Na sexta-feira (10), o STF formou maioria para tornar inconstitucional a lei estadual de Rondônia, de 2021, que proibia o uso de linguagem neutra nas escolas. Na opinião dos ministros, a legislação extrapolava o poder dos estados em editar diretrizes gerais de ensino básico, o que é uma competência da União. A ação de inconstitucionalidade terá repercussão geral.
Tentativa de proibição se espalha no país
Nos últimos anos, a linguagem neutra e seu uso em escolas, universidades e repartições públicas foi alvo de projetos de leis para tentar suprimi-la, a maioria apresentada por deputados ligados ao ex-presidente Jair Bolsonaro. Um levantamento do GLOBO revelou que, desde 2019, ao menos 58 projetos sobre a proibição da linguagem foram protocolados em 20 estados. Nesta segunda-feira (13), o G1 mostrou que, além do caso de Rondônia, há leis semelhantes em vigor no Paraná, em Santa Catarina, em Porto Alegre e Manaus.
Defensores da proibição costumam usar argumentos como “aberração linguística” e “imposição de ideologia de gênero” para defender seu ponto de vista. Mas há também justificativas supostamente técnicas. Nas últimas semanas, grupos opositores à linguagem neutra compartilharam massivamente um vídeo de Gabi Bellucci, uma influenciadora política do Tik Tok, que defendia que os novos pronomes dificultariam a leitura labial por portadores de deficiência auditiva e impediria o funcionamento de softwares que auxiliam deficientes visuais na leitura de textos. As variações também seriam prejudiciais a pessoas disléxicas, pela dificuldade no aprendizado de novos termos.
— Hoje ninguém mais propõe @ ou X, ou alguma forma que não caiba na língua portuguesa, justamente por causa dos deficientes visuais e auditivos.

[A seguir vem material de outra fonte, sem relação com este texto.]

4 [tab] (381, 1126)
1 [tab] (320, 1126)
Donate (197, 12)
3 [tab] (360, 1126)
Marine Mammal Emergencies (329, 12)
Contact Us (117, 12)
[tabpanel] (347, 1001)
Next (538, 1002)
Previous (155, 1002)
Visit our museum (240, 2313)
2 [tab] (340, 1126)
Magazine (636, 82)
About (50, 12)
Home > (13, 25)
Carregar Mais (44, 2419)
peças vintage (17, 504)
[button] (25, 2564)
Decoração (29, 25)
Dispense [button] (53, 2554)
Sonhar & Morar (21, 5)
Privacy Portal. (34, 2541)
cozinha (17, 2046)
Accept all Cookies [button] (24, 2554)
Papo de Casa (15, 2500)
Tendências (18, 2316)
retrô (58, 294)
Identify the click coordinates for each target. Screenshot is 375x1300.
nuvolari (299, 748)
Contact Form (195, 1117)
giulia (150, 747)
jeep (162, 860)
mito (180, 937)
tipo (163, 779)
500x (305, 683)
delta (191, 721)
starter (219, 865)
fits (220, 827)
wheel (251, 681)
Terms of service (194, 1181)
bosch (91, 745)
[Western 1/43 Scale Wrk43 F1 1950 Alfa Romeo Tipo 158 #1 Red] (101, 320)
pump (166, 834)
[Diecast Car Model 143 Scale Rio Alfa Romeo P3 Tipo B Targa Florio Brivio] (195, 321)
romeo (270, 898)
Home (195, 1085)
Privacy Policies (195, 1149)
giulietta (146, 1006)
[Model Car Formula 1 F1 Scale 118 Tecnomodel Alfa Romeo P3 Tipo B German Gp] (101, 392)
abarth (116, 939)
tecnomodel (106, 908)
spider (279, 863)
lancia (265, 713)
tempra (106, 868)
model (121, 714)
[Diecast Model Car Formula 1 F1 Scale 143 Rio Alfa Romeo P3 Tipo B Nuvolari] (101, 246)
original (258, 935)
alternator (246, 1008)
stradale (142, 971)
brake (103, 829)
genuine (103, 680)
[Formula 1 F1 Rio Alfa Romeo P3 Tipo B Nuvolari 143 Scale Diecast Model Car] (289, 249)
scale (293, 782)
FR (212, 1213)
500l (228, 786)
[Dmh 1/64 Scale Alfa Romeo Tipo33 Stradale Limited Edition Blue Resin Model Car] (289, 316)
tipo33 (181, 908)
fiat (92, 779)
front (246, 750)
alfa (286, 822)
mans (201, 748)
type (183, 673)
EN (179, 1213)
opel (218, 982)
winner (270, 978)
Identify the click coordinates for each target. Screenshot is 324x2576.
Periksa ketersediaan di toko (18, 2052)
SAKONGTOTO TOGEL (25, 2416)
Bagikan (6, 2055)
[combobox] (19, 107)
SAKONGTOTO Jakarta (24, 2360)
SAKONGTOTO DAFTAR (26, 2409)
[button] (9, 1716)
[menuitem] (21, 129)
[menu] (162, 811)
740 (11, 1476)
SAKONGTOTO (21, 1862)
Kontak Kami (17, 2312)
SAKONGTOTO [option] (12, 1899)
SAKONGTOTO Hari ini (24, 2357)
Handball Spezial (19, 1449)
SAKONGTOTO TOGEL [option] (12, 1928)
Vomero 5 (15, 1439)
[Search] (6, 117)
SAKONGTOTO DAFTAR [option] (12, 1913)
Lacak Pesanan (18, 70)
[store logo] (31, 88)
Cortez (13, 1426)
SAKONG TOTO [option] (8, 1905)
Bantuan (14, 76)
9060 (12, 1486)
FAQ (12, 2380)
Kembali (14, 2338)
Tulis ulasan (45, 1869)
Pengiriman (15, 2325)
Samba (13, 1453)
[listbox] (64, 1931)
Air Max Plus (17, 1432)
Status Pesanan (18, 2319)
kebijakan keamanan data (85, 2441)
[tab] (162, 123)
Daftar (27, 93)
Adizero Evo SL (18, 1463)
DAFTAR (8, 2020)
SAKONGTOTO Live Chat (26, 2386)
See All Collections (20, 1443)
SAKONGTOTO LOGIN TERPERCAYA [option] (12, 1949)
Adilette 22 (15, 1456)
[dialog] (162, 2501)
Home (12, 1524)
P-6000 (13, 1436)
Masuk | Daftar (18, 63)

O argumento era válido e a comunidade ouviu isso e repensou — defende Robert Moura, mestre em Linguística pela Universidade de São Carlos, pessoa trans não binária e que em seu mestrado investigou a construção do gênero neutro na língua portuguesa, na análise de textos científicos e populares.
Outro argumento usado no mesmo vídeo que ganhou as redes sociais é de que a linguagem neutra não seria pertinente por abranger somente uma parcela estatisticamente pequena da população, que se reconhece como não binária. Mas Anna Christina Bentes, linguista da Unicamp, lembra que é justamente o fato de esse uso ser estratégico que rechaça a necessidade de projetos de lei proibitivos.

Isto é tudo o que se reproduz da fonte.